#!/usr/bin/env python
# coding: utf-8
#
#
#
#
# You might want to consider the [start](search.ipynb) of this tutorial.
#
# Short introductions to other TF datasets:
#
# * [Dead Sea Scrolls](https://nbviewer.jupyter.org/github/annotation/tutorials/blob/master/lorentz2020/dss.ipynb),
# * [Old Babylonian Letters](https://nbviewer.jupyter.org/github/annotation/tutorials/blob/master/lorentz2020/oldbabylonian.ipynb),
# or the
# * [Q'uran](https://nbviewer.jupyter.org/github/annotation/tutorials/blob/master/lorentz2020/quran.ipynb)
#
# # Search Introduction
#
# *Search* in Text-Fabric is a template based way of looking for structural patterns in your dataset.
#
# It is inspired by the idea of
# [topographic query](http://books.google.nl/books?id=9ggOBRz1dO4C),
# as worked out in
# [MQL](https://github.com/ETCBC/shebanq/wiki/Documents/MQL-Query-Guide.pdf)
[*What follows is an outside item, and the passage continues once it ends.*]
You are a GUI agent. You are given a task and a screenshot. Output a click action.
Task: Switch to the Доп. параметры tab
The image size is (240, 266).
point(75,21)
# which has been implemented in
# [Emdros](http://emdros.org).
# See also [pitfalls of MQL](https://etcbc.github.io/bhsa/mql#pitfalls-of-mql)
#
# Within Text-Fabric we have the unique possibility to combine the ease of formulating search templates for
# complicated syntactical patterns with the power of programmatically processing the results.
#
# This notebook will show you how to get up and running.
#
# See the notebook
# [searchFromMQL](searchFromMQL.ipynb)
# for examples how MQL queries can be expressed in Text-Fabric search.
#
# ## Alternative for hand-coding
#
# Search is a powerful feature for a wide range of purposes.
#
# Quite a bit of the implementation work has been dedicated to optimize performance.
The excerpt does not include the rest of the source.